● Task prompt: Print out the records precisely, keeping each line identical to its source.
::: Provided records :::
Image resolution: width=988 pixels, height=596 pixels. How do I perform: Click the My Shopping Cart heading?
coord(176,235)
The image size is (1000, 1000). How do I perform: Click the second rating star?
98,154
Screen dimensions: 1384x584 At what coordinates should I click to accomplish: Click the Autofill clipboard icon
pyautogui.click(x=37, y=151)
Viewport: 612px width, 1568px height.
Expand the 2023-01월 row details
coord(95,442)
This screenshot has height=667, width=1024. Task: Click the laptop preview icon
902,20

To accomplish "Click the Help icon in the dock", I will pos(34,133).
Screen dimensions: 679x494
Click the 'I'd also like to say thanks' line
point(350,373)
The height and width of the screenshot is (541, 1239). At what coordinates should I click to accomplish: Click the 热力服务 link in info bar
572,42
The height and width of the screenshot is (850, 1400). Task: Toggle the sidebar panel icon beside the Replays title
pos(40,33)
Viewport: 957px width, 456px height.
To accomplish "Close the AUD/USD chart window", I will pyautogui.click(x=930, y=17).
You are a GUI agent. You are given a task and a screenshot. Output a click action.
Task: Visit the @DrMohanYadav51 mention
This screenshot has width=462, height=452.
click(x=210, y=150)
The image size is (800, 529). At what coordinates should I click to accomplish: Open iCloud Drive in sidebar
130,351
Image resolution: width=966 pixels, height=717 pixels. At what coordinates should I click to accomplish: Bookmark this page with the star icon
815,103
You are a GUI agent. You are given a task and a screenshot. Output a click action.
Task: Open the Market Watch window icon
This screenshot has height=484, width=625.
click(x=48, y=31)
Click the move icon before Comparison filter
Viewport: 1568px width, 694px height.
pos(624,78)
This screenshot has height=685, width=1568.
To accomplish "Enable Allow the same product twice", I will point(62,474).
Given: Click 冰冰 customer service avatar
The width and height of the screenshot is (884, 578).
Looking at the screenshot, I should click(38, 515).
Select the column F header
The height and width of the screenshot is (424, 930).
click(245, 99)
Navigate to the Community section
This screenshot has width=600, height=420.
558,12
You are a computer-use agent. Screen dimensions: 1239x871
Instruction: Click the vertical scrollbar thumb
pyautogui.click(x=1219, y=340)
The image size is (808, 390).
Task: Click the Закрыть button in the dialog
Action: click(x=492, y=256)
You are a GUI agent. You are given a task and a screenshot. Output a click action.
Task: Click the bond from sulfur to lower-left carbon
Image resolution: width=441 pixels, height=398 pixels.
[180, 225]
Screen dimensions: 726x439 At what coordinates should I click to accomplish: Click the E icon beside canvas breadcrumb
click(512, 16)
:::
● Result of the exercise:
Image resolution: width=988 pixels, height=596 pixels. How do I perform: Click the My Shopping Cart heading?
coord(176,235)
The image size is (1000, 1000). How do I perform: Click the second rating star?
98,154
Screen dimensions: 1384x584 At what coordinates should I click to accomplish: Click the Autofill clipboard icon
pyautogui.click(x=37, y=151)
Viewport: 612px width, 1568px height.
Expand the 2023-01월 row details
coord(95,442)
This screenshot has height=667, width=1024. Task: Click the laptop preview icon
902,20

To accomplish "Click the Help icon in the dock", I will pos(34,133).
Screen dimensions: 679x494
Click the 'I'd also like to say thanks' line
point(350,373)
The height and width of the screenshot is (541, 1239). At what coordinates should I click to accomplish: Click the 热力服务 link in info bar
572,42
The height and width of the screenshot is (850, 1400). Task: Toggle the sidebar panel icon beside the Replays title
pos(40,33)
Viewport: 957px width, 456px height.
To accomplish "Close the AUD/USD chart window", I will pyautogui.click(x=930, y=17).
You are a GUI agent. You are given a task and a screenshot. Output a click action.
Task: Visit the @DrMohanYadav51 mention
This screenshot has width=462, height=452.
click(x=210, y=150)
The image size is (800, 529). At what coordinates should I click to accomplish: Open iCloud Drive in sidebar
130,351
Image resolution: width=966 pixels, height=717 pixels. At what coordinates should I click to accomplish: Bookmark this page with the star icon
815,103
You are a GUI agent. You are given a task and a screenshot. Output a click action.
Task: Open the Market Watch window icon
This screenshot has height=484, width=625.
click(x=48, y=31)
Click the move icon before Comparison filter
Viewport: 1568px width, 694px height.
pos(624,78)
This screenshot has height=685, width=1568.
To accomplish "Enable Allow the same product twice", I will point(62,474).
Given: Click 冰冰 customer service avatar
The width and height of the screenshot is (884, 578).
Looking at the screenshot, I should click(38, 515).
Select the column F header
The height and width of the screenshot is (424, 930).
click(245, 99)
Navigate to the Community section
This screenshot has width=600, height=420.
558,12
You are a computer-use agent. Screen dimensions: 1239x871
Instruction: Click the vertical scrollbar thumb
pyautogui.click(x=1219, y=340)
The image size is (808, 390).
Task: Click the Закрыть button in the dialog
Action: click(x=492, y=256)
You are a GUI agent. You are given a task and a screenshot. Output a click action.
Task: Click the bond from sulfur to lower-left carbon
Image resolution: width=441 pixels, height=398 pixels.
[180, 225]
Screen dimensions: 726x439 At what coordinates should I click to accomplish: Click the E icon beside canvas breadcrumb
click(512, 16)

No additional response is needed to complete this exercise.